I ran into the issue it wouldn't allow me to connect to any of my services in a private network. My fix was to add a small init container to execute sysctl -w net.ipv4.ip_forward=1 because I couldn't do this from the openvpn container ( read only filesystem ) Not sure how others have made it work since I couldn't connect to anything without this.

[suda]

Do you mean Kubernetes services? Because this chart is not supposed to have access to them. The idea here was to have a VPN for the internet traffic rather than access to the inside of the Kubernetes cluster.

[electrical]

Ahh I see. Yeah, I'm using it to access services within the kubernetes cluster.
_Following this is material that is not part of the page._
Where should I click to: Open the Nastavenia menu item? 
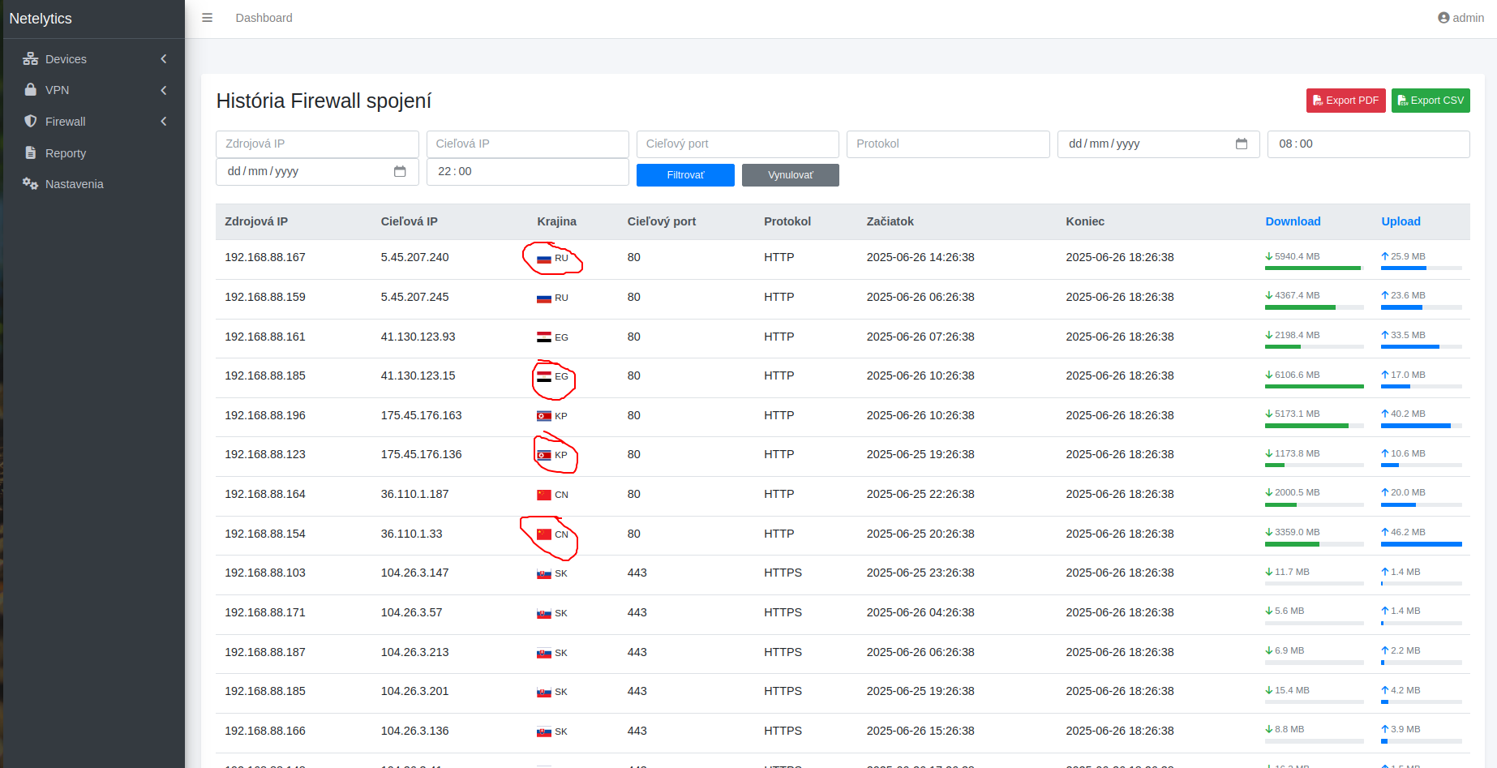74,184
At the moment everything is exposed via ingresses on an internal network. I'm still working on accessing the kubernetes services directly.

[suda]

You could remove the network policy that is blocking the access to the local cluster but it might be easier to use the openvpn chart

[electrical]

I did manage to get it to work yeah. Disabled the network policy and added a small init container for the mentioned ip_forward call. You can close this if you want :-)

[lknite]

@electrical how did you add the init container to do the ip_forward, i don't see a values option to set the init container, did you fork the repo to add it?

[lknite]

@electrical I've noticed the ip_forward value is set to '1' by default, yet when we run it in kubernetes it is turned off and we have to turn it back on. Have you looked into:

• https://kubernetes.io/docs/tasks/administer-cluster/sysctl-cluster/
• https://kubernetes.io/docs/reference/config-api/kubelet-config.v1beta1/
• allowedUnsafeSysctls ?

Could that be turning it off? If so, instead of an init container maybe we are supposed to be setting that allowedUnsafeSysctls on a particular node via the kubelet config, then in the deployment adding the sysctl setting to be 1, and then using taints and tolerances to target the configured node. I'm a little out of my element here ...

I've set the taints and tolerances and tried to configure allowedUnsafeSysctls on a node, not sure if I've done so successfully yet. Looking into how I could set the value on the deployment ...

[electrical]

Hi. We've added a small init container to it indeed.

  initContainers:
  - args:
    - -c
    - sysctl -w net.ipv4.ip_forward=1
    command:
    - /bin/sh
    image: busybox:1.29
    name: sysctl
    securityContext:
        privileged: true

[lknite]

@electrical thank you, i tried this but left off the security context of the init container, thanks for the example, it got me up and working.